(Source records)
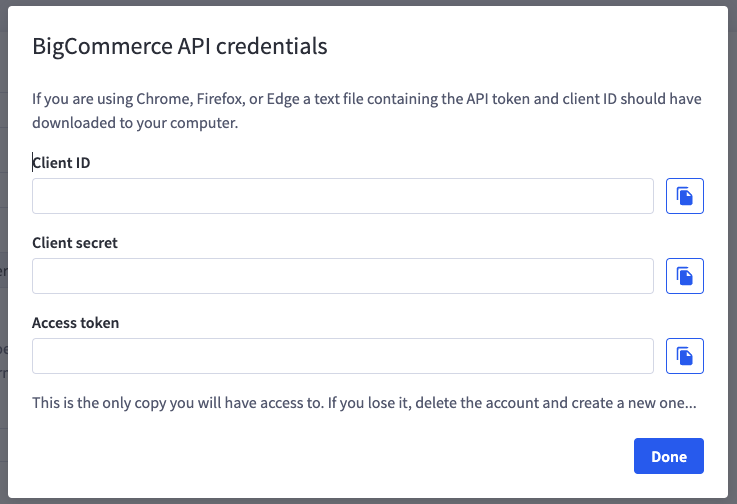Click the 'API token' phrase in the description
This screenshot has width=737, height=504.
[x=497, y=99]
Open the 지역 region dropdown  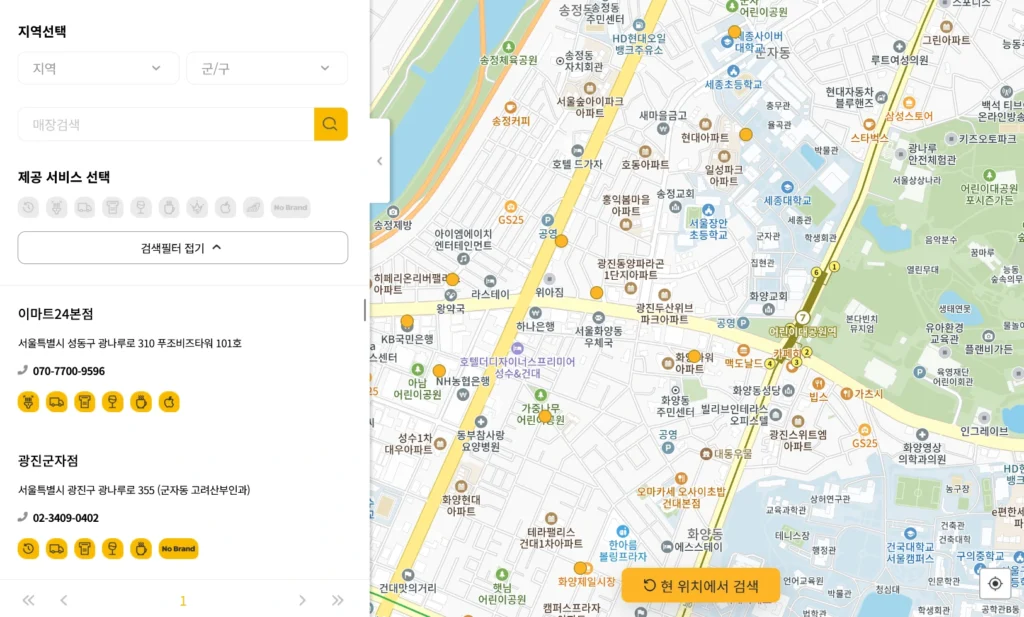point(98,68)
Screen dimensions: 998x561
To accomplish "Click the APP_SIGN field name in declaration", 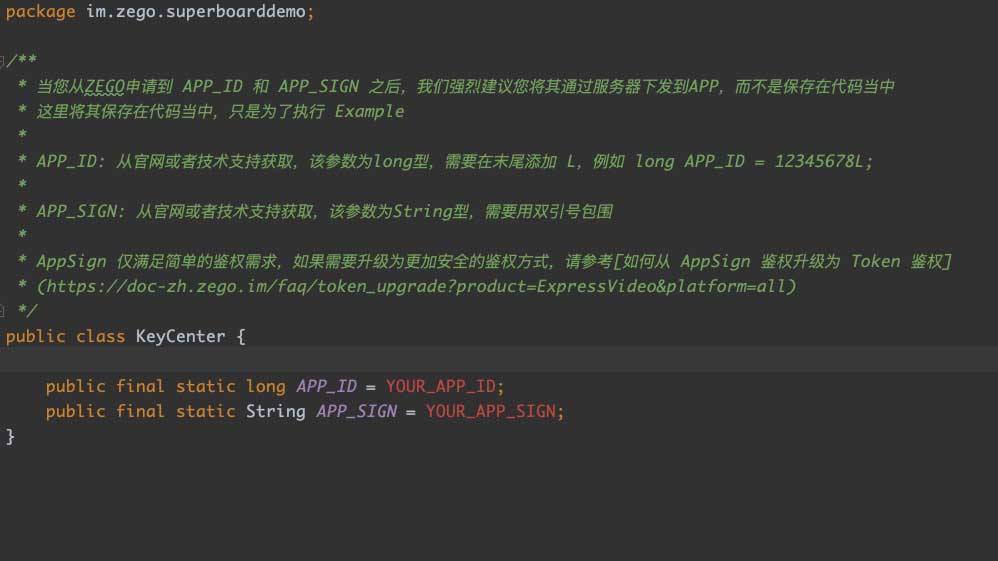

### What you will do
Write out exactly the lines from the one containing "Screen dimensions: 998x561" to the last line of the records above, both included, and leave out any pictures.

### Task output
Screen dimensions: 998x561
To accomplish "Click the APP_SIGN field name in declaration", 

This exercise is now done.